The Classic: Lie, Obfuscate and Deflect

You knew it would come, right? The attempt to blame all on.... liberalism.
"Of those governments, perhaps the most salient fact to the objective political scientist, tasked with anatomizing the failed system, would be that both governments have long effectively functioned as one-party systems. Baltimore last had a Republican mayor, Theodore M. McKeldin, in 1967. (A wire photograph from April 1966 captured McKeldin, a bear of a man, chatting amiably with Dr. King in Baltimore, two years before the civil rights leader’s assassination in Memphis.) Maryland elected its incumbent Republican governor, Larry Hogan, in November – but that made Hogan only the second GOP governor in the Old Line State since 1969.
Incumbent mayor Stephanie Rawlings-Blake, a Democrat, deals with a city council comprised 100 percent of fellow Democrats. Other important power blocs in the political and civic life of Baltimore are likewise controlled by Democrats, such as educational institutions and public-sector unions."
See, that's easy. Just blame "one party" rule, as if the Republicans have "better ideas" without demonstrating how their ideas are better or even providing examples of alleged ideas to be implemented. Nobody, of course, wants to ask the salient question: Exactly how did these cities become one-party political machines?

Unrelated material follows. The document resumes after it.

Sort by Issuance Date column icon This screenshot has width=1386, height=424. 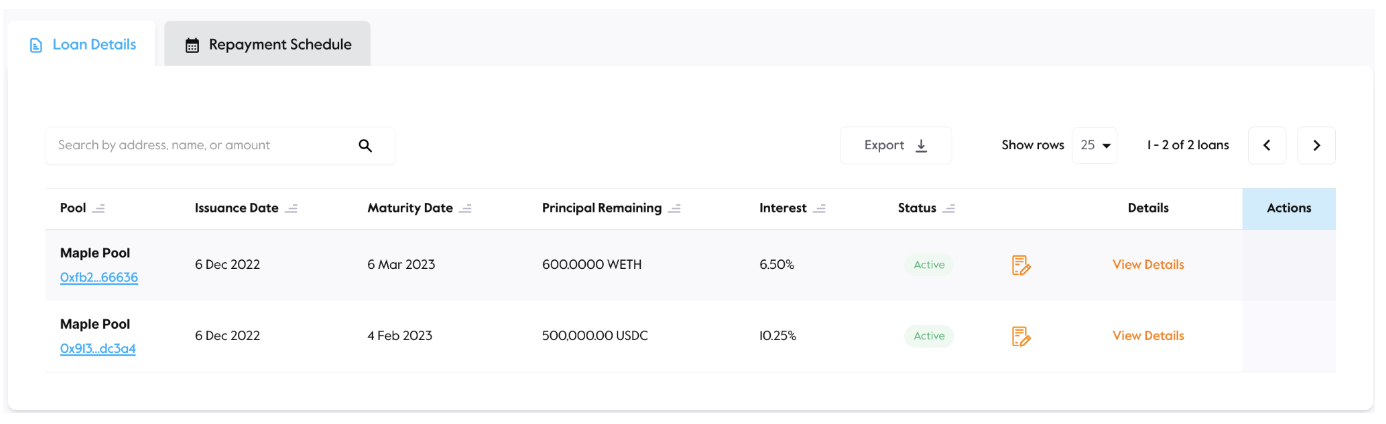[x=291, y=209]
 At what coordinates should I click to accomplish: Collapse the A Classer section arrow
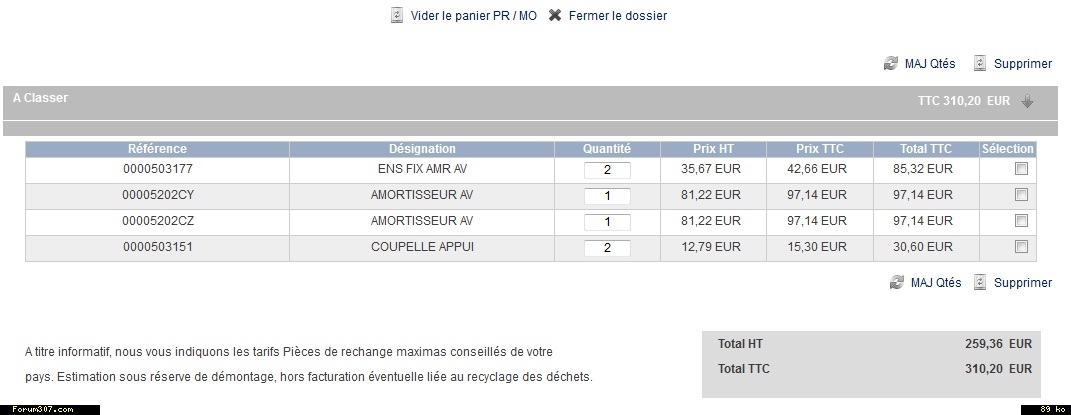1027,101
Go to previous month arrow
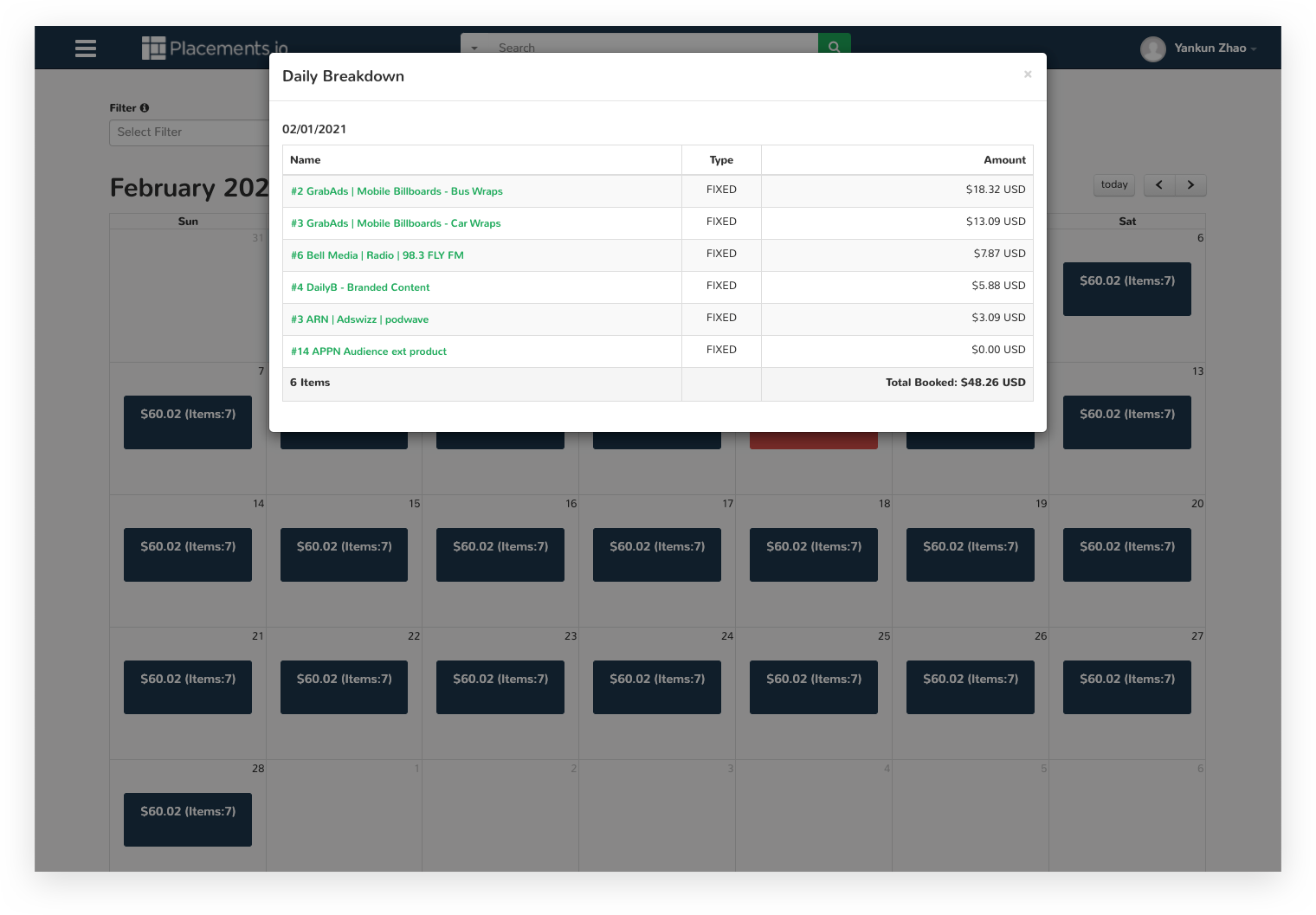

That, of course, is because if you were to go there you'd expose the soft underbelly of corruption in the political process -- the making of political promises that the maker knows cannot be fulfilled but doesn't care as he or she is buying votes, not results. In the meantime behind the scenes even more-perverse and outrageous corruption is taking place; the selling of America, literally, to the highest bidder.

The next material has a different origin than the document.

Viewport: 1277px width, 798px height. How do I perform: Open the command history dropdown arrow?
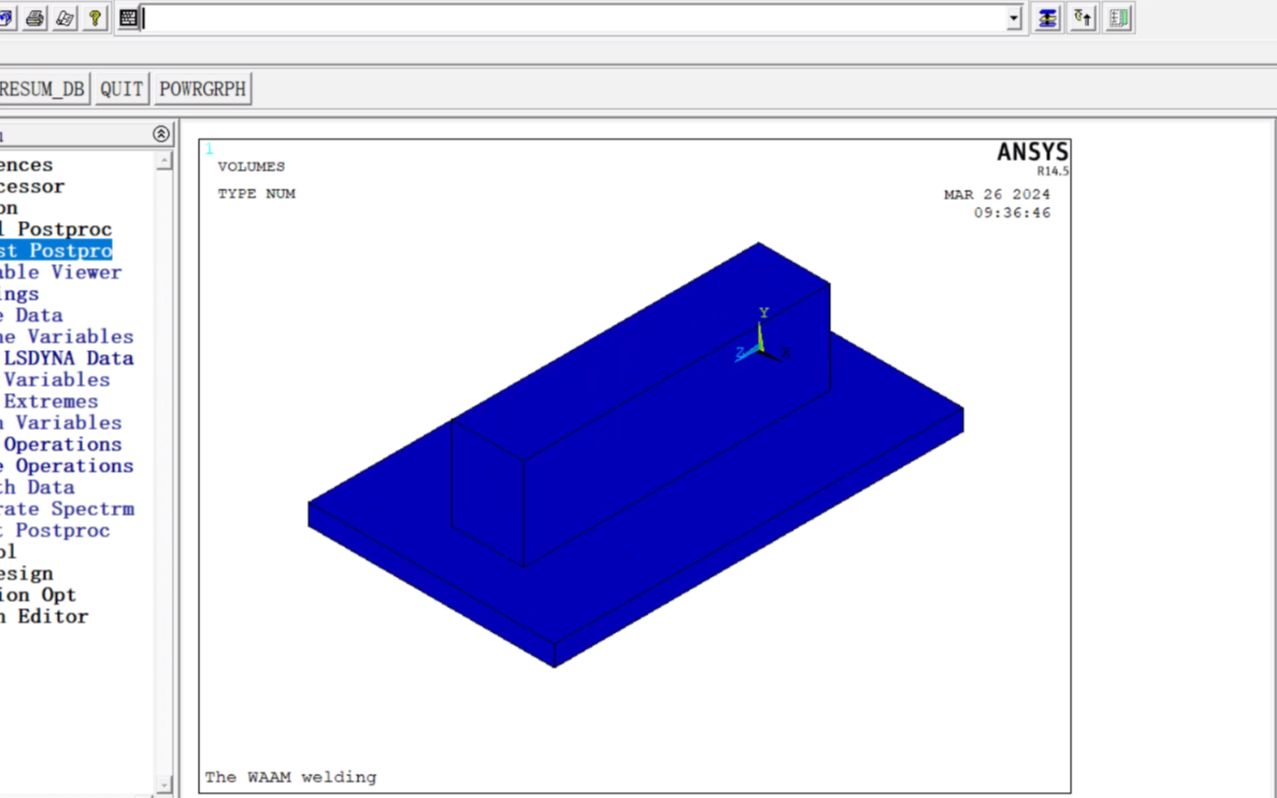(1014, 18)

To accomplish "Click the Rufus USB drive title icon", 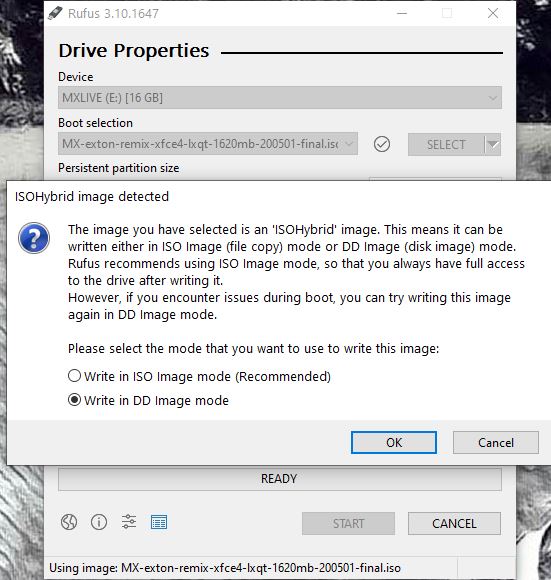I will point(55,13).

And rather than perform its job as a guardian at the gate the press fawns over such people and their espousing of various programs without a single critical examination of the issues at hand or a question being raised.

Let us put reality out there for everyone: No, not everyone is exceptional. In fact most of us are downright ordinary and even there, if we're in the middle of the bell curve somewhere instead of out on the ends, fully half of us are on the wrong side of it!

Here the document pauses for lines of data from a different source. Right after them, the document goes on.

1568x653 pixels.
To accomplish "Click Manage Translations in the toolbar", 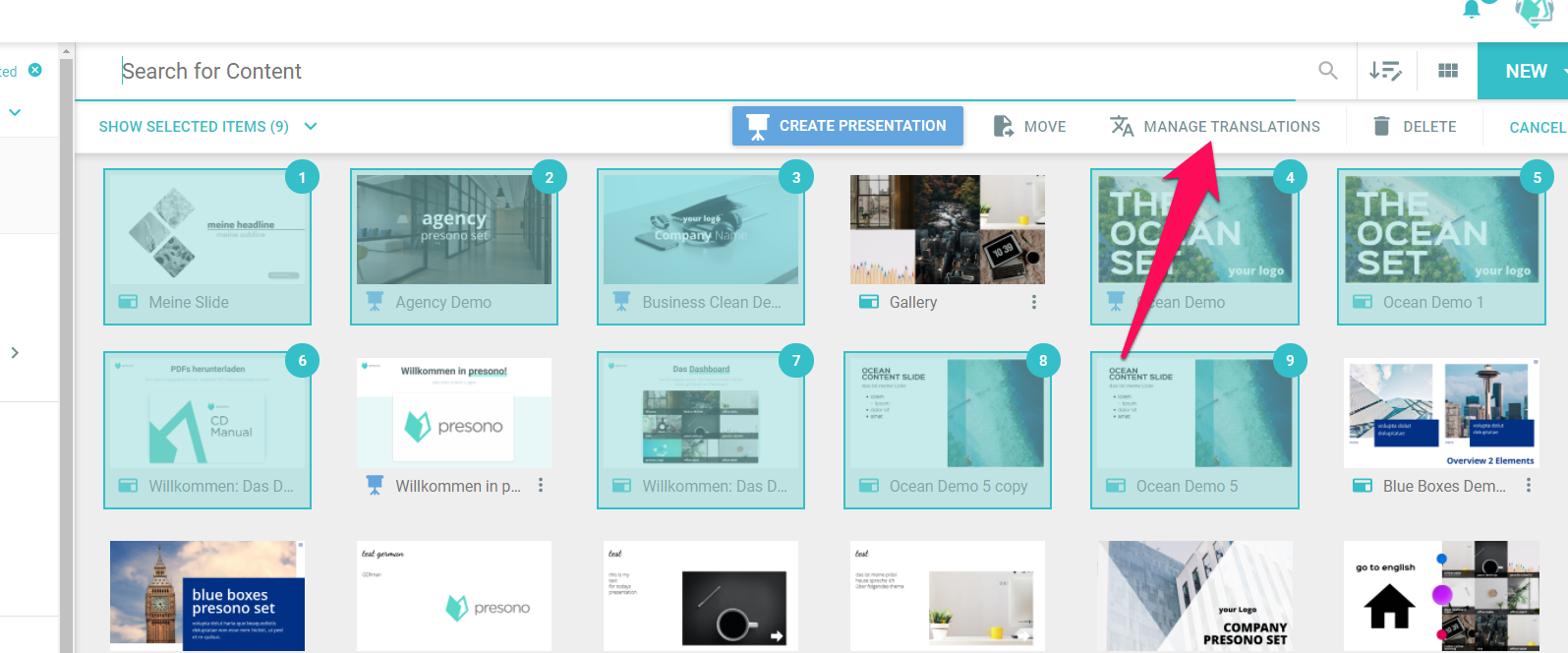I will point(1215,127).
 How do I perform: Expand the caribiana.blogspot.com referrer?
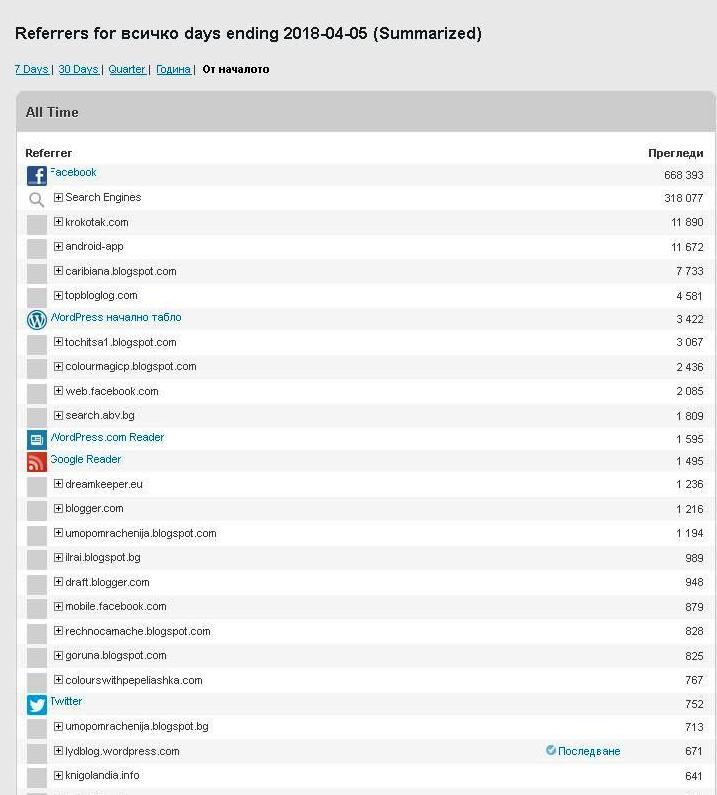58,271
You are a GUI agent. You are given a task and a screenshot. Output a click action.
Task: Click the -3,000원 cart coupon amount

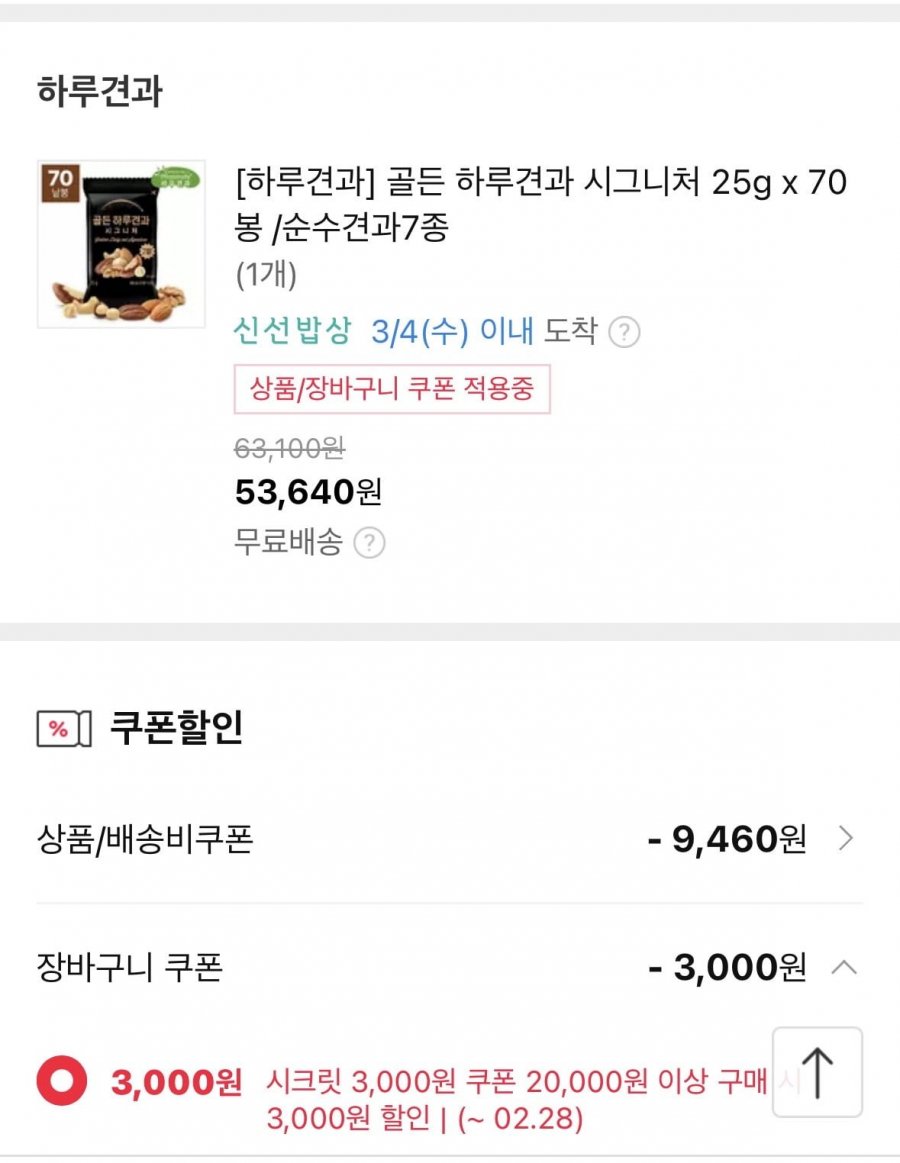[726, 967]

The question to ask becomes simply this: What are you going to do about that fact given that we all must somehow manage to find our way in the world?

This is a cancer that we invited into our nation with so-called "free trade" and the exporting of our manufacturing base. It is the one we refuse to discuss and debate, yet we must. We instead try to placate and paper over it while at the same time destroying the programs and structures that led individuals in that situation to have productive, happy lives.

We then wring our hands when despair turns to crime and rioting.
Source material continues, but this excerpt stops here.